Records from a dataset
========================================================================
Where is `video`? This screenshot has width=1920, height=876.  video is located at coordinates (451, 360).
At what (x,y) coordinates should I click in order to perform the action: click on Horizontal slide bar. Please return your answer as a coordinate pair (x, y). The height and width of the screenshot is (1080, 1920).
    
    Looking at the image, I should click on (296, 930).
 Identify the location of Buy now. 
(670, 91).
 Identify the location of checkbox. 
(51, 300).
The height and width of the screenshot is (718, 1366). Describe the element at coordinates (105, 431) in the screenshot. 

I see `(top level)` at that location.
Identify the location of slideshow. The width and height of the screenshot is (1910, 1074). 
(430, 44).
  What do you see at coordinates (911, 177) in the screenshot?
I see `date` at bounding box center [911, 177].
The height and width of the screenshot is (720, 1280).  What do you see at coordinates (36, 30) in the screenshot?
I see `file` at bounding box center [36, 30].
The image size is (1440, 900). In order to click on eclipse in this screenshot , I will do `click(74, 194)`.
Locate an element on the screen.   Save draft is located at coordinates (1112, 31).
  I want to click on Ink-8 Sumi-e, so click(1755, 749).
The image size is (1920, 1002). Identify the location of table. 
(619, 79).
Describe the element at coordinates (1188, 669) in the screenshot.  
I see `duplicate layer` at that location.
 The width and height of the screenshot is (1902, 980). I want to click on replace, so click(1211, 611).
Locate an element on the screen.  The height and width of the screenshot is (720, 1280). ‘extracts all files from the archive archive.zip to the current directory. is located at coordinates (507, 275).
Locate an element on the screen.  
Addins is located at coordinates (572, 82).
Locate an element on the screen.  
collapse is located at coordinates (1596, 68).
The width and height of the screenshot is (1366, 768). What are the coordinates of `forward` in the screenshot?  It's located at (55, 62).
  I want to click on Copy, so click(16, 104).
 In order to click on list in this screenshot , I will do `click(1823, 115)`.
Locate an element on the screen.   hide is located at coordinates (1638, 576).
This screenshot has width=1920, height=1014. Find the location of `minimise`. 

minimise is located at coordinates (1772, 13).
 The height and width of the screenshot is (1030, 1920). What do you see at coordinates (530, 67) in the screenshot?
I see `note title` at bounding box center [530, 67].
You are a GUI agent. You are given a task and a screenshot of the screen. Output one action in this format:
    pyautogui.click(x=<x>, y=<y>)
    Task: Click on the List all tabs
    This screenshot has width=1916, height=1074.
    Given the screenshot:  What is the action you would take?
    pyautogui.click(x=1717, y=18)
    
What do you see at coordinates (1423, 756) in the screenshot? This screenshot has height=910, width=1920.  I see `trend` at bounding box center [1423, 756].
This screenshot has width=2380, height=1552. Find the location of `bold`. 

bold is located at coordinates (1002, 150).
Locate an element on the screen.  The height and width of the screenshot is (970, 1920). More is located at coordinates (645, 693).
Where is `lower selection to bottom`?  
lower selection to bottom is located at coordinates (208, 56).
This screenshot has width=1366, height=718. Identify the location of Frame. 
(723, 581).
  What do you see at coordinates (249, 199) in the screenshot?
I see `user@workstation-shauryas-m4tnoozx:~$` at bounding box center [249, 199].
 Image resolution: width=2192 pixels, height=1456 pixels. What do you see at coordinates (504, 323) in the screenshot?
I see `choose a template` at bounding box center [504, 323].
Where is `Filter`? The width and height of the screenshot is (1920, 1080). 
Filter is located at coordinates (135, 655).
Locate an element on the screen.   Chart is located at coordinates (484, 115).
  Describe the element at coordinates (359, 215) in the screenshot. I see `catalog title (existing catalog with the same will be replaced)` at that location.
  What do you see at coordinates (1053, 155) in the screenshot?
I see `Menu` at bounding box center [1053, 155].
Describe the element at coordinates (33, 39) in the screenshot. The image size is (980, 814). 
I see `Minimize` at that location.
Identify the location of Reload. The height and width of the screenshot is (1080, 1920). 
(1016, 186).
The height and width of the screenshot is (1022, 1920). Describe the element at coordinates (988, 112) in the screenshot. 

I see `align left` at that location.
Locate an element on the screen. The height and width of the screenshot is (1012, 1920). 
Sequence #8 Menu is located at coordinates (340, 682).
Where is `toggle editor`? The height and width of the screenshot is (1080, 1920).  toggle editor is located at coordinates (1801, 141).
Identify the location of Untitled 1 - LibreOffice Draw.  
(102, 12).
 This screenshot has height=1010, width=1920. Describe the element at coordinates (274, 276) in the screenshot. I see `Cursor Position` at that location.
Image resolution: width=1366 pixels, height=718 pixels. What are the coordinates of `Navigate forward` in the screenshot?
========================================================================
_Exercise goal_
Copy out every line of the entries from the one containing "The width and height of the screenshot is (1366, 768)." down to the one containing "coordinates (1638, 576).", both included, with nothing changed.

_Output_
The width and height of the screenshot is (1366, 768). What are the coordinates of `forward` in the screenshot?  It's located at (55, 62).
  I want to click on Copy, so click(16, 104).
 In order to click on list in this screenshot , I will do `click(1823, 115)`.
Locate an element on the screen.   hide is located at coordinates (1638, 576).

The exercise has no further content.